■ THE TASK ■
Update the records below by replacing every "GUI agent" with "desktop automation agent", and leave everything else unchanged.

■ DATA LISTING ■
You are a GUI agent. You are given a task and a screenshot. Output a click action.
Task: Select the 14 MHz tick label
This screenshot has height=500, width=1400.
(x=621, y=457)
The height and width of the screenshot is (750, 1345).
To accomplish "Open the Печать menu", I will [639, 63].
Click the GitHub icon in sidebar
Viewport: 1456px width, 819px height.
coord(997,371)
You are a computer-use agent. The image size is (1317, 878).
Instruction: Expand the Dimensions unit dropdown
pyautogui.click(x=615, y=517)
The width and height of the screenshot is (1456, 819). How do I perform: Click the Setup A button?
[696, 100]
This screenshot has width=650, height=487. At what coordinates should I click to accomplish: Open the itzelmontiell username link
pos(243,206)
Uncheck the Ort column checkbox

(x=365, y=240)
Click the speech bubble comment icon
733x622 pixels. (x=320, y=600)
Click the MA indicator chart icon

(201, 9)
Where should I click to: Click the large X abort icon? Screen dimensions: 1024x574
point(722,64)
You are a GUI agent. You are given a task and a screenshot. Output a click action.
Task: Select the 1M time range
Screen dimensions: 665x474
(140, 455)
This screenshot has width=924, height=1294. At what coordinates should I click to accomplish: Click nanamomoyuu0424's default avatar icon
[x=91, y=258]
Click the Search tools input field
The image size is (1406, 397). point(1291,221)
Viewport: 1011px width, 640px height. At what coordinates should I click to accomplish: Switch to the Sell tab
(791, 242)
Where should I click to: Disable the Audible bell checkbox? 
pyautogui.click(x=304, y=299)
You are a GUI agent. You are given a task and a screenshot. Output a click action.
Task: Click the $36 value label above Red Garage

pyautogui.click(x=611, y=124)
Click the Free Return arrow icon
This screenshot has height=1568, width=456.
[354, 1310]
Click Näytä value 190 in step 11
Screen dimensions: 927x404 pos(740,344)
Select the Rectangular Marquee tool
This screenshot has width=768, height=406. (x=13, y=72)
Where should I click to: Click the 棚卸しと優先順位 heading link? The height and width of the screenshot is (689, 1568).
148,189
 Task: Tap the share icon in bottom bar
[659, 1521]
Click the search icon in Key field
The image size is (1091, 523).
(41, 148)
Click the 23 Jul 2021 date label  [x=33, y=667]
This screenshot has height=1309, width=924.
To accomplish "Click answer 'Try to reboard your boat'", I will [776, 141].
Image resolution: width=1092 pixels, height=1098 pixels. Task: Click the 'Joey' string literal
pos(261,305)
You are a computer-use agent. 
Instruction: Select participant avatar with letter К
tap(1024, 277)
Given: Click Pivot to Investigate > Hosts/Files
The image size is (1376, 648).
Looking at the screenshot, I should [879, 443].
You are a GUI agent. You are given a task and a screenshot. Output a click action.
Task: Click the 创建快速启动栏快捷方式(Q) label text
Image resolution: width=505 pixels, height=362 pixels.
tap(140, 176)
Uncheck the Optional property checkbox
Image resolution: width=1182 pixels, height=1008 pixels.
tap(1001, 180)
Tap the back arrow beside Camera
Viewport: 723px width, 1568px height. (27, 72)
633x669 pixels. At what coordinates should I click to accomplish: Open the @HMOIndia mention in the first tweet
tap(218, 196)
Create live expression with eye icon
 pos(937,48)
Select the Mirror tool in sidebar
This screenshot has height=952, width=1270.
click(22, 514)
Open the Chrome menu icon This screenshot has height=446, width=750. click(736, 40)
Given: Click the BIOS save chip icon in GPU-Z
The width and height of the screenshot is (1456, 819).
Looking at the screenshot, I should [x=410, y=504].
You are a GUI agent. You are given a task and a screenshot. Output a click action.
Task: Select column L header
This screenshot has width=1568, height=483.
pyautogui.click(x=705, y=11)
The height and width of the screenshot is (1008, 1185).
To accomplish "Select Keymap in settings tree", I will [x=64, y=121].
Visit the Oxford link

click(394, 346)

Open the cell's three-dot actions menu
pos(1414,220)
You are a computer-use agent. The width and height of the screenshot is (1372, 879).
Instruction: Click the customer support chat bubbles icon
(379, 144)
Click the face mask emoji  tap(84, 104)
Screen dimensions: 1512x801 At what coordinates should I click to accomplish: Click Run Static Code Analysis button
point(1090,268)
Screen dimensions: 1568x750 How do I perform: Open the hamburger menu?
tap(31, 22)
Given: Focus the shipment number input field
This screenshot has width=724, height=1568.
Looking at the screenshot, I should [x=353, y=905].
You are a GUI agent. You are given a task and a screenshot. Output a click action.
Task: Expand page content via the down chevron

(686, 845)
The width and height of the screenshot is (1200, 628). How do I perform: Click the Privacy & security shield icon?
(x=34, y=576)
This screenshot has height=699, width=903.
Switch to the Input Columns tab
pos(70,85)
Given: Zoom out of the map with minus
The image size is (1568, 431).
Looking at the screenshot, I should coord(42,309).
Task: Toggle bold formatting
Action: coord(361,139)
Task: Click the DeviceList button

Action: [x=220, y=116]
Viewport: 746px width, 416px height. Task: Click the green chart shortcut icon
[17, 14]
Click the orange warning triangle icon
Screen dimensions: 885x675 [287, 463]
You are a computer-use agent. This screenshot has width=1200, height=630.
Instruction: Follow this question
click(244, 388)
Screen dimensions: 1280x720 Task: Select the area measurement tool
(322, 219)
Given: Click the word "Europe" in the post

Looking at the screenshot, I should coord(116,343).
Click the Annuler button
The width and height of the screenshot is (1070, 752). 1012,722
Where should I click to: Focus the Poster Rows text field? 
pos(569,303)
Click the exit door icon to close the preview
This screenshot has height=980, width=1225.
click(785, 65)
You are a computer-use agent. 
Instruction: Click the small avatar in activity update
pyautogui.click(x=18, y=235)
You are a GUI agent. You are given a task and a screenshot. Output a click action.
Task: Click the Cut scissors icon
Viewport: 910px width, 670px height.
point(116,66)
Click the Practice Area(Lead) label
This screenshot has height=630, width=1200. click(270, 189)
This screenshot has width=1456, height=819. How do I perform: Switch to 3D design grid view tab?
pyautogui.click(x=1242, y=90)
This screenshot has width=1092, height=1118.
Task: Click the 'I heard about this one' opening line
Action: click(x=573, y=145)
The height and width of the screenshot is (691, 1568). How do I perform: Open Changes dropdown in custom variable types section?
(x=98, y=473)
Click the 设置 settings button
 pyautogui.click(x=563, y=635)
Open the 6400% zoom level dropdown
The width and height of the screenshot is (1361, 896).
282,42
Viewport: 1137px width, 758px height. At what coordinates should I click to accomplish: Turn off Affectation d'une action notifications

■ ANSWER TO THIS EXERCISE ■
You are a desktop automation agent. You are given a task and a screenshot. Output a click action.
Task: Select the 14 MHz tick label
This screenshot has height=500, width=1400.
(x=621, y=457)
The height and width of the screenshot is (750, 1345).
To accomplish "Open the Печать menu", I will [639, 63].
Click the GitHub icon in sidebar
Viewport: 1456px width, 819px height.
coord(997,371)
You are a computer-use agent. The image size is (1317, 878).
Instruction: Expand the Dimensions unit dropdown
pyautogui.click(x=615, y=517)
The width and height of the screenshot is (1456, 819). How do I perform: Click the Setup A button?
[696, 100]
This screenshot has width=650, height=487. At what coordinates should I click to accomplish: Open the itzelmontiell username link
pos(243,206)
Uncheck the Ort column checkbox

(x=365, y=240)
Click the speech bubble comment icon
733x622 pixels. (x=320, y=600)
Click the MA indicator chart icon

(201, 9)
Where should I click to: Click the large X abort icon? Screen dimensions: 1024x574
point(722,64)
You are a desktop automation agent. You are given a task and a screenshot. Output a click action.
Task: Select the 1M time range
Screen dimensions: 665x474
(140, 455)
This screenshot has width=924, height=1294. At what coordinates should I click to accomplish: Click nanamomoyuu0424's default avatar icon
[x=91, y=258]
Click the Search tools input field
The image size is (1406, 397). point(1291,221)
Viewport: 1011px width, 640px height. At what coordinates should I click to accomplish: Switch to the Sell tab
(791, 242)
Where should I click to: Disable the Audible bell checkbox? 
pyautogui.click(x=304, y=299)
You are a desktop automation agent. You are given a task and a screenshot. Output a click action.
Task: Click the $36 value label above Red Garage

pyautogui.click(x=611, y=124)
Click the Free Return arrow icon
This screenshot has height=1568, width=456.
[354, 1310]
Click Näytä value 190 in step 11
Screen dimensions: 927x404 pos(740,344)
Select the Rectangular Marquee tool
This screenshot has width=768, height=406. (x=13, y=72)
Where should I click to: Click the 棚卸しと優先順位 heading link? The height and width of the screenshot is (689, 1568).
148,189
 Task: Tap the share icon in bottom bar
[659, 1521]
Click the search icon in Key field
The image size is (1091, 523).
(41, 148)
Click the 23 Jul 2021 date label  [x=33, y=667]
This screenshot has height=1309, width=924.
To accomplish "Click answer 'Try to reboard your boat'", I will [776, 141].
Image resolution: width=1092 pixels, height=1098 pixels. Task: Click the 'Joey' string literal
pos(261,305)
You are a computer-use agent. 
Instruction: Select participant avatar with letter К
tap(1024, 277)
Given: Click Pivot to Investigate > Hosts/Files
The image size is (1376, 648).
Looking at the screenshot, I should [879, 443].
You are a desktop automation agent. You are given a task and a screenshot. Output a click action.
Task: Click the 创建快速启动栏快捷方式(Q) label text
Image resolution: width=505 pixels, height=362 pixels.
tap(140, 176)
Uncheck the Optional property checkbox
Image resolution: width=1182 pixels, height=1008 pixels.
tap(1001, 180)
Tap the back arrow beside Camera
Viewport: 723px width, 1568px height. (27, 72)
633x669 pixels. At what coordinates should I click to accomplish: Open the @HMOIndia mention in the first tweet
tap(218, 196)
Create live expression with eye icon
 pos(937,48)
Select the Mirror tool in sidebar
This screenshot has height=952, width=1270.
click(22, 514)
Open the Chrome menu icon This screenshot has height=446, width=750. click(736, 40)
Given: Click the BIOS save chip icon in GPU-Z
The width and height of the screenshot is (1456, 819).
Looking at the screenshot, I should [x=410, y=504].
You are a desktop automation agent. You are given a task and a screenshot. Output a click action.
Task: Select column L header
This screenshot has width=1568, height=483.
pyautogui.click(x=705, y=11)
The height and width of the screenshot is (1008, 1185).
To accomplish "Select Keymap in settings tree", I will [x=64, y=121].
Visit the Oxford link

click(394, 346)

Open the cell's three-dot actions menu
pos(1414,220)
You are a computer-use agent. The width and height of the screenshot is (1372, 879).
Instruction: Click the customer support chat bubbles icon
(379, 144)
Click the face mask emoji  tap(84, 104)
Screen dimensions: 1512x801 At what coordinates should I click to accomplish: Click Run Static Code Analysis button
point(1090,268)
Screen dimensions: 1568x750 How do I perform: Open the hamburger menu?
tap(31, 22)
Given: Focus the shipment number input field
This screenshot has width=724, height=1568.
Looking at the screenshot, I should [x=353, y=905].
You are a desktop automation agent. You are given a task and a screenshot. Output a click action.
Task: Expand page content via the down chevron

(686, 845)
The width and height of the screenshot is (1200, 628). How do I perform: Click the Privacy & security shield icon?
(x=34, y=576)
This screenshot has height=699, width=903.
Switch to the Input Columns tab
pos(70,85)
Given: Zoom out of the map with minus
The image size is (1568, 431).
Looking at the screenshot, I should coord(42,309).
Task: Toggle bold formatting
Action: coord(361,139)
Task: Click the DeviceList button

Action: [x=220, y=116]
Viewport: 746px width, 416px height. Task: Click the green chart shortcut icon
[17, 14]
Click the orange warning triangle icon
Screen dimensions: 885x675 [287, 463]
You are a computer-use agent. This screenshot has width=1200, height=630.
Instruction: Follow this question
click(244, 388)
Screen dimensions: 1280x720 Task: Select the area measurement tool
(322, 219)
Given: Click the word "Europe" in the post

Looking at the screenshot, I should coord(116,343).
Click the Annuler button
The width and height of the screenshot is (1070, 752). 1012,722
Where should I click to: Focus the Poster Rows text field? 
pos(569,303)
Click the exit door icon to close the preview
This screenshot has height=980, width=1225.
click(785, 65)
You are a computer-use agent. 
Instruction: Click the small avatar in activity update
pyautogui.click(x=18, y=235)
You are a desktop automation agent. You are given a task and a screenshot. Output a click action.
Task: Click the Cut scissors icon
Viewport: 910px width, 670px height.
point(116,66)
Click the Practice Area(Lead) label
This screenshot has height=630, width=1200. click(270, 189)
This screenshot has width=1456, height=819. How do I perform: Switch to 3D design grid view tab?
pyautogui.click(x=1242, y=90)
This screenshot has width=1092, height=1118.
Task: Click the 'I heard about this one' opening line
Action: click(x=573, y=145)
The height and width of the screenshot is (691, 1568). How do I perform: Open Changes dropdown in custom variable types section?
(x=98, y=473)
Click the 设置 settings button
 pyautogui.click(x=563, y=635)
Open the 6400% zoom level dropdown
The width and height of the screenshot is (1361, 896).
282,42
Viewport: 1137px width, 758px height. At what coordinates should I click to accomplish: Turn off Affectation d'une action notifications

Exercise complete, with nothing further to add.